Investments

SoftBank’s Hard Lessons From The Animal Kingdom

Valuation venture capital funding

There are so many canine metaphors to use here.

It was the investment that went to the dogs. It’s been rough sledding for Wag. This one took a bite out of results … and so on.

You get the picture.

But the real lessons for SoftBank’s Vision Fund may lie with this:  The firms that promise to be the “Uber” of [name your vertical] may be borrowing a page from the platform model – but executing on that promise is, well, a tricky thing.

As reported by The Wall Street Journal Tuesday (Dec. 10), the Vision Fund has reached an agreement to sell its roughly 50 percent stake in Wag Labs, the dog-walking startup.

The news comes from unidentified people “familiar with the matter.” It states that the sale represents “another disappointment” for the Vision Fund.

Wag has been amid a reorganization (read: layoffs) while it seeks firmer operational footing. And SoftBank, through the fund, is getting paid, the Journal reports, at a price that is “well below” the $650 million valuation that had been in place when Vision Fund invested $300 million early last year. This, of course, implies a loss and will be likely to weigh at least a bit on results in the fourth quarter, after losing $6.5 billion in the third quarter. That loss, of course, came from losses in companies like Uber and WeWork and Slack. Those are just marquee names, amid busted initial public offerings (IPOs) and IPOs that never were – and Vision Fund has 83 holdings in its roster.
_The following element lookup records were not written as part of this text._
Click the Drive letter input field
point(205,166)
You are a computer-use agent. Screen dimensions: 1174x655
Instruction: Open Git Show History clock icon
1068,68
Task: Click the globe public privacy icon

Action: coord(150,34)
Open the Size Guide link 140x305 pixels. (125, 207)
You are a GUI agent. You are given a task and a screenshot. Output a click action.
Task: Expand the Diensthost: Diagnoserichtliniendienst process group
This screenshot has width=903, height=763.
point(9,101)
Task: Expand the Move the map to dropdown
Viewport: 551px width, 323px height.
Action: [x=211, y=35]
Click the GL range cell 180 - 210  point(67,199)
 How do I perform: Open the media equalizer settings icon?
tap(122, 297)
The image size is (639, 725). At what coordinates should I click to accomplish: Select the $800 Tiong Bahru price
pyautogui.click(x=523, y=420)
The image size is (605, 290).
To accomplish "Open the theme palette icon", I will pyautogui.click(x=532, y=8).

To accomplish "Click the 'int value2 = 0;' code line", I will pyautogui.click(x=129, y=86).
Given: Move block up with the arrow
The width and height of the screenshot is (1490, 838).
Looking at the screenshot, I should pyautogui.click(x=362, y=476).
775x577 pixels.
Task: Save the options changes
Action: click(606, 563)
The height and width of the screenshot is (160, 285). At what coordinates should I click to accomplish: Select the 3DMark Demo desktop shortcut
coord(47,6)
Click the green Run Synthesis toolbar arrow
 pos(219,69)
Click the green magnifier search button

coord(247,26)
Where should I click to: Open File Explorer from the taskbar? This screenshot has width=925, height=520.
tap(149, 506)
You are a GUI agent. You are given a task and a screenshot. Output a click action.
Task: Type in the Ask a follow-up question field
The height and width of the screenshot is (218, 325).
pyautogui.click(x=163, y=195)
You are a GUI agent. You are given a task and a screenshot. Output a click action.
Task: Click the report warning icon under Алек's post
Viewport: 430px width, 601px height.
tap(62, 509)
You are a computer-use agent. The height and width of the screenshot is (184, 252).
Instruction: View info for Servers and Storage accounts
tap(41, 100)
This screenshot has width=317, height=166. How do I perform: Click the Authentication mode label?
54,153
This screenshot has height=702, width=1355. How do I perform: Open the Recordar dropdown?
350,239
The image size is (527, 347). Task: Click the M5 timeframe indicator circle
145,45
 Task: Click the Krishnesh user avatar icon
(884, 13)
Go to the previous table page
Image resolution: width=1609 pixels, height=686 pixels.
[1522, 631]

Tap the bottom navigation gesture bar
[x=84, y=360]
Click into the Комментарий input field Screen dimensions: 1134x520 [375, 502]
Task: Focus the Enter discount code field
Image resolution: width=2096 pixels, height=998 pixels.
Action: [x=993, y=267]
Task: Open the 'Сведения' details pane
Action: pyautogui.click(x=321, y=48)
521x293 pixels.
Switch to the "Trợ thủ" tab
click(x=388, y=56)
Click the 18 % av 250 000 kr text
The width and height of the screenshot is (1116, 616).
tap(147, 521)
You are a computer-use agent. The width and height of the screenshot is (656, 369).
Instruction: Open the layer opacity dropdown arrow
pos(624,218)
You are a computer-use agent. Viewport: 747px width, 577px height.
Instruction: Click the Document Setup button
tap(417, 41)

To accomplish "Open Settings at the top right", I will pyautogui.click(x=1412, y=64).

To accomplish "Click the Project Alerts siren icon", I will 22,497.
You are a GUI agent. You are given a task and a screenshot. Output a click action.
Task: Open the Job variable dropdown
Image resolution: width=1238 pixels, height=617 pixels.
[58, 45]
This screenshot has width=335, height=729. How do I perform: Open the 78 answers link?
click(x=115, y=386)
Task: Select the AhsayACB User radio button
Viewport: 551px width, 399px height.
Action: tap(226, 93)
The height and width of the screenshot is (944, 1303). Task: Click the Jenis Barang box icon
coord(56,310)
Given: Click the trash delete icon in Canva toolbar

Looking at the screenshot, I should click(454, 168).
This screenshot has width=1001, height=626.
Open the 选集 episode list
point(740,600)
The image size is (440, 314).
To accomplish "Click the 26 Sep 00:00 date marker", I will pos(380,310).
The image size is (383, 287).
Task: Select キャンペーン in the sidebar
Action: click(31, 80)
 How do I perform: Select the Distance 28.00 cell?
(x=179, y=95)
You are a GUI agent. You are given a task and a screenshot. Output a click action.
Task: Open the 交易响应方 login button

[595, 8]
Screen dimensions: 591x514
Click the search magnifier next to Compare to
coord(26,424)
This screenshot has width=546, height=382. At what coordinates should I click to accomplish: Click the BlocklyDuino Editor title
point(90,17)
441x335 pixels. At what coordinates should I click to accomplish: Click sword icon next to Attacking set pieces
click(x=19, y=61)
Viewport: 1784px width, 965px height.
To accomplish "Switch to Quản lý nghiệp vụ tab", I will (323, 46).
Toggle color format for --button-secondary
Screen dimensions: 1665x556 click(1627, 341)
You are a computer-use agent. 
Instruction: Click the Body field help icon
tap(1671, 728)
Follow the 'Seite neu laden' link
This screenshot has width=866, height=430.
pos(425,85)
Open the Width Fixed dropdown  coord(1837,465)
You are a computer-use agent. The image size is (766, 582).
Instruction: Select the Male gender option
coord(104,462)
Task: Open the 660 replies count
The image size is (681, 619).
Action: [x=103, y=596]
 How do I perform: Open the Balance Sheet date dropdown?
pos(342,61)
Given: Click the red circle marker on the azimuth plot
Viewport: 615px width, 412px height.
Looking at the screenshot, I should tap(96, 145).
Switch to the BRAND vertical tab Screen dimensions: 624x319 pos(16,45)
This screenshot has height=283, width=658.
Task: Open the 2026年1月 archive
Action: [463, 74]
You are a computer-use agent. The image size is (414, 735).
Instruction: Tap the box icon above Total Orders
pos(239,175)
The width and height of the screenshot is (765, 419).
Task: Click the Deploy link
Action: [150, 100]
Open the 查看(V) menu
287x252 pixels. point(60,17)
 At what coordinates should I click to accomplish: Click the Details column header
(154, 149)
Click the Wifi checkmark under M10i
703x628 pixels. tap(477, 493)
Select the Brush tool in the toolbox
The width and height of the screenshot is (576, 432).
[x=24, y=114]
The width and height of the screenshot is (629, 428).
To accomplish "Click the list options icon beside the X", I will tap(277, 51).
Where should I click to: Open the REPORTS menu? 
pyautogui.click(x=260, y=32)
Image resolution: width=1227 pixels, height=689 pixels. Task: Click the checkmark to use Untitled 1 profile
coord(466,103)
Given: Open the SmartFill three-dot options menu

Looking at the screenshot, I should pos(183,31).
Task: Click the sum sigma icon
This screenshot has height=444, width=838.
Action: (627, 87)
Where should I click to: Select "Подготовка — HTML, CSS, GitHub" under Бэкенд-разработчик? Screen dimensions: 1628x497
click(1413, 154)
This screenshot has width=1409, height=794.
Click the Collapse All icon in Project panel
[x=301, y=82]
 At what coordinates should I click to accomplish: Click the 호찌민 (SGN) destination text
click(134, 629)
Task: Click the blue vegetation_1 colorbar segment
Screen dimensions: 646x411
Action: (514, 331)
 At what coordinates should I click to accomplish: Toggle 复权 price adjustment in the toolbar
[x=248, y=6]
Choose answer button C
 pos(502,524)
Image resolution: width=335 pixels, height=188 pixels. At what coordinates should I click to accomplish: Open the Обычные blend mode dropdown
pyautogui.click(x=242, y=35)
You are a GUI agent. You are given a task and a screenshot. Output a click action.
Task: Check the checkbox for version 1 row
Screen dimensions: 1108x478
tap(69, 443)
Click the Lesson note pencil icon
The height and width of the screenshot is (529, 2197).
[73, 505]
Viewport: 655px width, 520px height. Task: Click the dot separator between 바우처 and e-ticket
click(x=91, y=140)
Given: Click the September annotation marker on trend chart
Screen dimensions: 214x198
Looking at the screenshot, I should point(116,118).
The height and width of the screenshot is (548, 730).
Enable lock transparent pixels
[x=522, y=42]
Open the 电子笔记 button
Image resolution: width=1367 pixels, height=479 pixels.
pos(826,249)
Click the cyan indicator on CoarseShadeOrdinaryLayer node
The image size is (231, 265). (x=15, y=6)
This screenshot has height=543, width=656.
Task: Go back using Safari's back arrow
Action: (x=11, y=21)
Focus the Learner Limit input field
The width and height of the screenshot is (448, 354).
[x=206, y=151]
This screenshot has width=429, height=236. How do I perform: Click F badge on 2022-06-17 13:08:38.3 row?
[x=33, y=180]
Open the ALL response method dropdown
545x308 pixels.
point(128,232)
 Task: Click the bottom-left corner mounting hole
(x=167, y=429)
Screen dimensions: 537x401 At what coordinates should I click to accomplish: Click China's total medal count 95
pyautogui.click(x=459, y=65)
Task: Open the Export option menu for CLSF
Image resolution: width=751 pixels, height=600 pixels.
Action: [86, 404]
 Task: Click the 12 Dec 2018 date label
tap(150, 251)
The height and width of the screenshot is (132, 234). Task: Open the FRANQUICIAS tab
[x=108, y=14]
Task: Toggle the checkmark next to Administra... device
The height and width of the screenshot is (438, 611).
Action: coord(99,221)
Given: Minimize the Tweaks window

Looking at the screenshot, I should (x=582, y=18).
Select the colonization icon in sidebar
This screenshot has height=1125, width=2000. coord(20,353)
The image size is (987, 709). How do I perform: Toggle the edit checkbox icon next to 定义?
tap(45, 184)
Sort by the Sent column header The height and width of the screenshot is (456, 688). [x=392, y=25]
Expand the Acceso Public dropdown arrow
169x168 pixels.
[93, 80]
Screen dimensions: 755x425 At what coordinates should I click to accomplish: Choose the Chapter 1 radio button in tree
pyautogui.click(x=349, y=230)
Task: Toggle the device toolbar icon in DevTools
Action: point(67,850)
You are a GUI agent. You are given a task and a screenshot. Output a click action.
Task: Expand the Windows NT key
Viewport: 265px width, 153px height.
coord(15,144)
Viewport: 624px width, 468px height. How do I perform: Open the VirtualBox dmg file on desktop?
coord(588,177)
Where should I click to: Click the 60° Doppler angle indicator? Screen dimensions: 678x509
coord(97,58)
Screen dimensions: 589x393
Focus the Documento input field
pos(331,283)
The Wag troubles may bring writedowns for the Vision Fund that pale in comparison with WeWork. But beyond the dollars, there’s an investment strategy that likely needs tweaking. The on-demand, gig economy, platform model should come with a disclaimer all too familiar to investors everywhere: Past performance does not guarantee future returns. The Uberization of well, everything, has its winners and losers, and merely matching supply and demand is not enough.

Wag has a button, a gateway to an on-demand service. But as a CNN report noted in September, challenges abounded and abound. Wag has faced problems with background checks and vetting its workers, some of whom have been accused of stealing from pet owners’ homes, losing animals on walks, even returning them deceased.

The scale problem, CNN reported, has led to runaway dogs, too — a problem unique to a business model that depends on the whims and enthusiasm of four-footed creatures.  In the meantime, there have been rumors that Wag has been shopping for a buyer — among them, Petco, and according to Recode also had approached a competitor, Rover, about making a deal.  Sales, as estimated by Second Measure and cited by CNN, were down by 12 percent in the second quarter of 2019, year on year, implying the headlines have taken a toll after sales were up 8 percent in the first quarter of the year (also measured against 2018’s levels).

It might be a small wonder that Uber stands out for the startup crowd. As noted by Karen Webster in this space, transportation has been a starting point to branch out into all sorts of ancillary services. The core platforms have enabled cross-selling beyond ride hailing and into logistics and Uber Eats. Use cases are, ideally, interconnected. It is the many-sided model that may find success more quickly than the single focus that marks the likes of Wag.

For the Vision Fund, the platform model has proven to be better examined with a fine-tooth comb than a broad brush.